Aim of the exercise :: The task calls for the lines from the start of the entries below through the line with "Lomir Aleh – לאמיר (153, 1323)", given again verbatim, with every picture dropped.
───── The data ─────
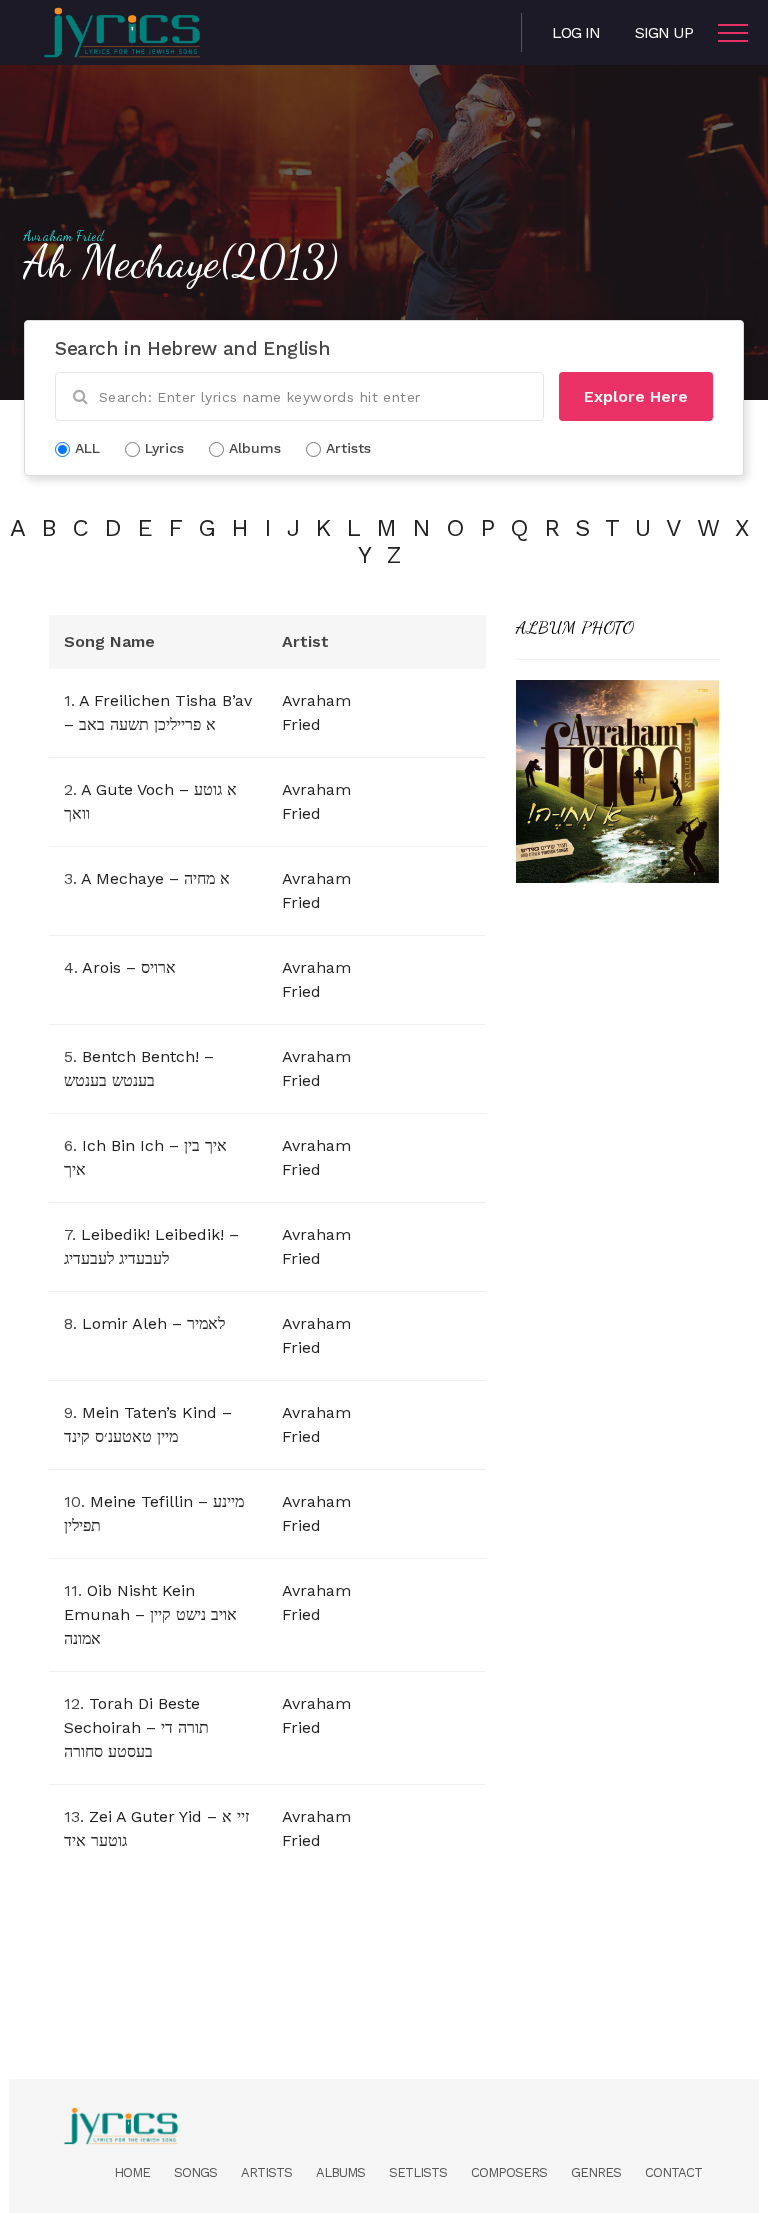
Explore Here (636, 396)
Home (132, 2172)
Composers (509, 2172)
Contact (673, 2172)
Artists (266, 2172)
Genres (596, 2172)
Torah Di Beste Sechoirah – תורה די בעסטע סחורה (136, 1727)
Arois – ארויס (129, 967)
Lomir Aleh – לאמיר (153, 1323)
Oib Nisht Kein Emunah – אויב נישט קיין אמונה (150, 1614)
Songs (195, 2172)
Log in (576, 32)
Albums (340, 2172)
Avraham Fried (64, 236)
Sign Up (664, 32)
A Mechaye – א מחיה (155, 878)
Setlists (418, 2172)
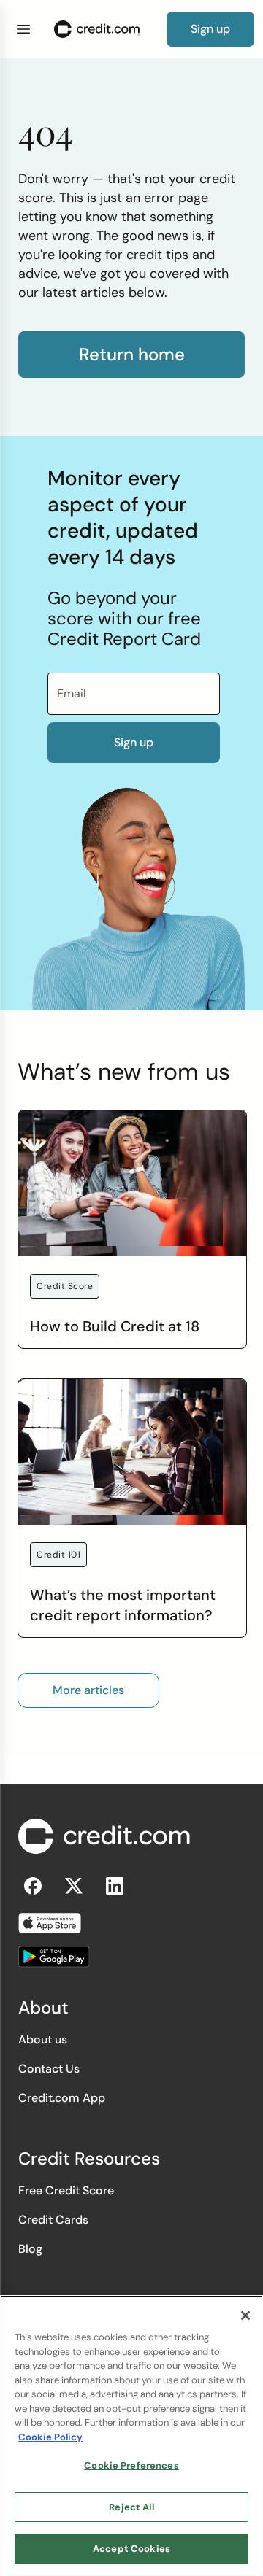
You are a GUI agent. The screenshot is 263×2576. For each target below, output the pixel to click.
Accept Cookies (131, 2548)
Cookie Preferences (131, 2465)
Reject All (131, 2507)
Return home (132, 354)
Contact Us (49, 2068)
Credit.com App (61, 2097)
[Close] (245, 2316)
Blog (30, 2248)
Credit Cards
─────
Answer to the problem ::
Explore Here (636, 396)
Home (132, 2172)
Composers (509, 2172)
Contact (673, 2172)
Artists (266, 2172)
Genres (596, 2172)
Torah Di Beste Sechoirah – תורה די בעסטע סחורה (136, 1727)
Arois – ארויס (129, 967)
Lomir Aleh – לאמיר (153, 1323)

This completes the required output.